Thanks for your comments. I plan on downloading the trials also after I get moved and settled
in a couple weeks.


----------



## jononotbono

owenave said:


> Yes UAD have some great plugins as well. I just don't want to get stuck with hardware that gets outdated and leaves my plugins useless.
> Thanks for your comments. I plan on downloading the trials also after I get moved and settled
> in a couple weeks.



I am using the Slate Everything Bundle. Honestly, do yourself a favour and try them out! I think they are mind blowingly great. For the money, I just can't complain. I will no doubt own them eventually (when I can afford to buy the perpetual licenses) as I have too many bills but this is a great way of trying them out and seeing if you like them. I can't imagine you not loving them though. The Everything bundle just continues to grow as well. Wonderful!


----------



## higgs

Hi Larry, I've been running the Slate plugins for a few months and I like the sound quite a bit. I can't speak much for how 'authentically' the plugins emulate the desks and tape machines, but I can say when added to my tracks they do make positive contributions. 

*VCC*- This was the reason I bought into Slate's plugins - _I use this lots_.
*VMR*- It's a great set of tools for a reasonable price - _I use this often_.
*VTM*- I like it, but not much more than some of the other emu's (UA and Massey) out there - _I use this some._
*VBC*- I could do without it but as it's part of the VBC/VTM/VCC Bundle, and I purchased during a sale it's not a big deal. I don't dislike VBC, it's just not something I use much - _I rarely use this_
*Relab LX480*- Nope.
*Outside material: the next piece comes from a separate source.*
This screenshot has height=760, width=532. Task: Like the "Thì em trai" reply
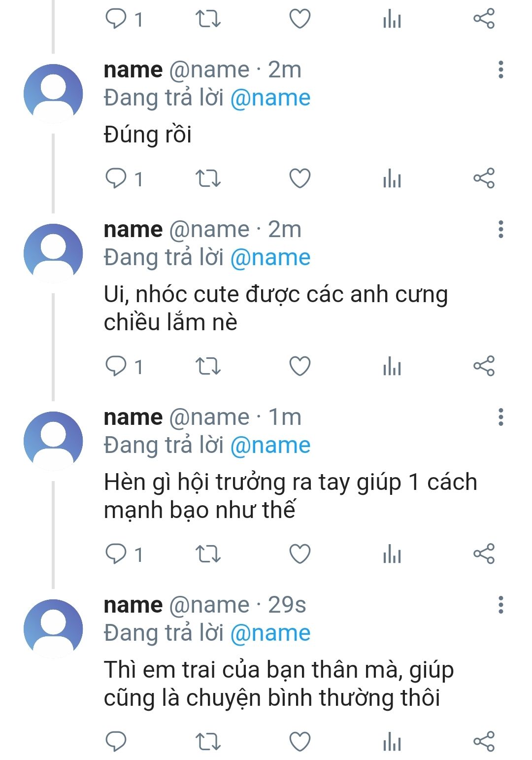click(299, 742)
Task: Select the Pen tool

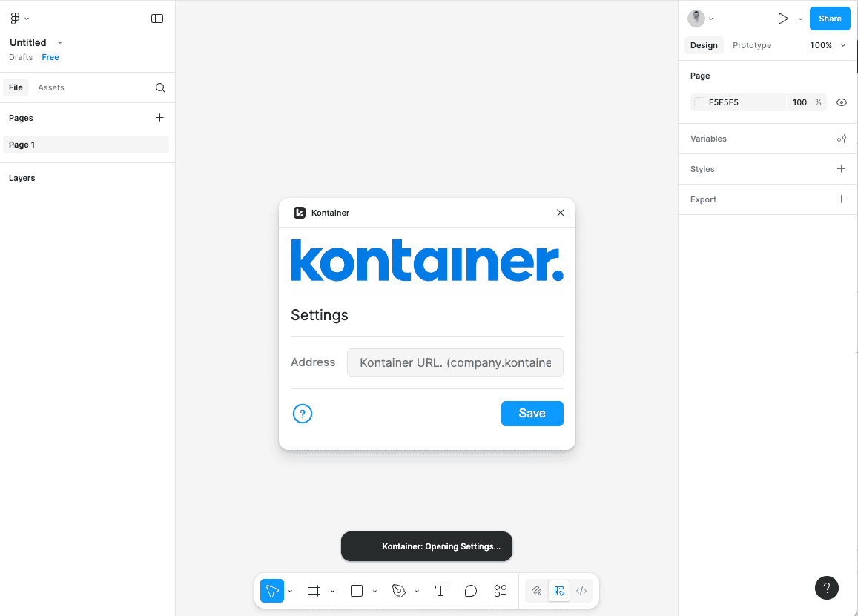Action: click(399, 591)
Not when we have access to great reverbs (valhalla, phoenix) at considerably lower prices. If you're going for the "Everything" subscription based deal, then it's nice that the LX480 is part of the party, but at ~ $500 to purchase a full license... ouch.​
A couple of sleeper's in that lineup are the Custom Series EQs and the FG-Bomber. I use both of those a bunch. Watch the video on the CS EQ's - it is important to note that it is not _just another EQ_. The bomber has 'fattened' up a lot of my synth tracks, and that effect is sorely missed when I do an A-B/on-off comparison.
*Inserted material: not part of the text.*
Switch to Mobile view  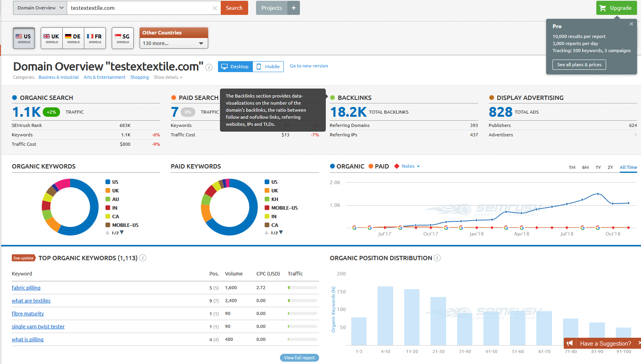268,67
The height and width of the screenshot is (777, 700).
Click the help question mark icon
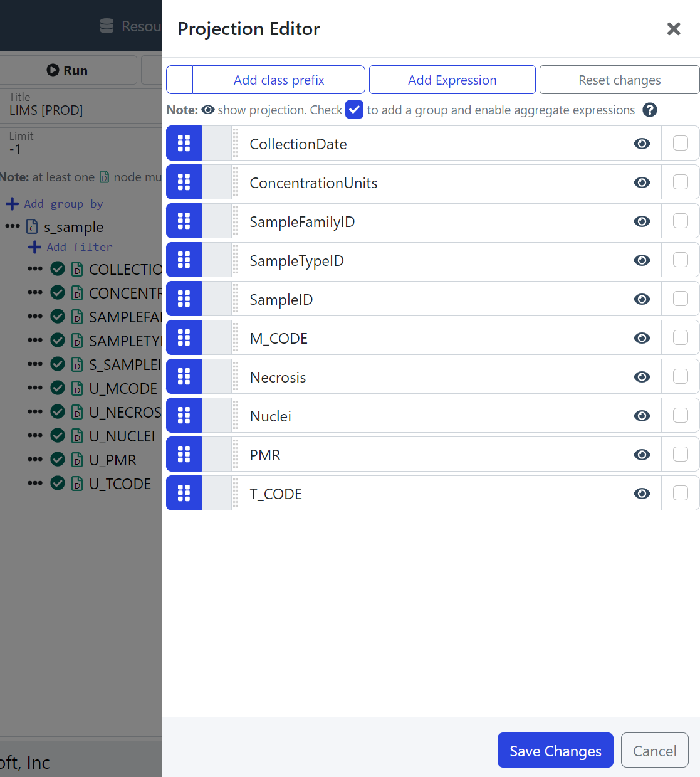[x=650, y=110]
Maybe do the bundle thing for a month. My desert-island-3 Slate plugins are: VCC, Custom Series EQ and Bomber. If I was allowed a fourth by whomever cast me away, it'd be VMR.


----------



## jononotbono

I absolutely love the VBC. It's amazing how we all differ!


----------



## higgs

Also, the everything bundle comes with the Scuffham amp sim, which is hands-down my favorite guitar amp sim. My little boutique 30w Matchless clone has gathered more dust since I started using Scuffham.


----------



## higgs

jononotbono said:


> I absolutely love the VBC. It's amazing how we all differ!
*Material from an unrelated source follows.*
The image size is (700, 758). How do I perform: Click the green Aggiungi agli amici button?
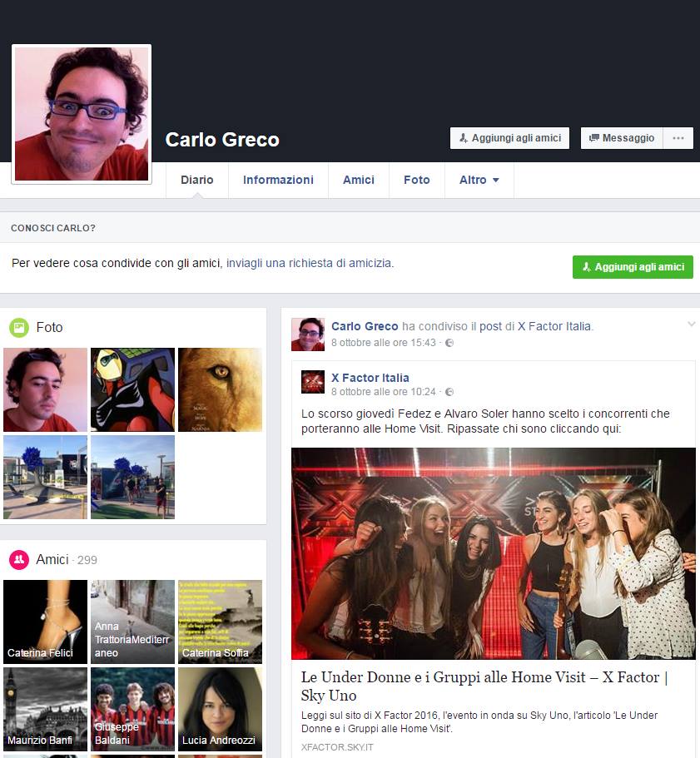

And it's amazing how only you are wrong...


----------



## ghostnote

VCC is great. I've tried VBC a while back, but thought Kotelnikov sounded better. The FG-GREY is nice for drums. Didn't like the FG-MU and VTM.


----------



## owenave

jononotbono said:


> I absolutely love the VBC. It's amazing how we all differ!


Very true. It comes down to personal taste on some of these. I have the waves Neve Eq & Compressors and not all that impressed.


----------



## owenave

See all these comments help to know better about the Slate plugins compared to the Slate Facebook Group. Every one there likes everything Slate makes. It is always great to get opinions of people who have used them or don't use them much.


----------



## jononotbono

I don't own any UAD stuff (yet) so perhaps this is why VBC is so great to me? My selection of Bus compressors is limited. I prefer VBC over the NI Bus Compressor (for example) and I don't own any ridiculous hardware compressors yet. Who knows. At this point in time, I love them!


----------



## higgs

owenave said:


> See all these comments help to know better about the Slate plugins compared to the Slate Facebook Group. Every one there likes everything Slate makes. It is always great to get opinions of people who have used them or don't use them much.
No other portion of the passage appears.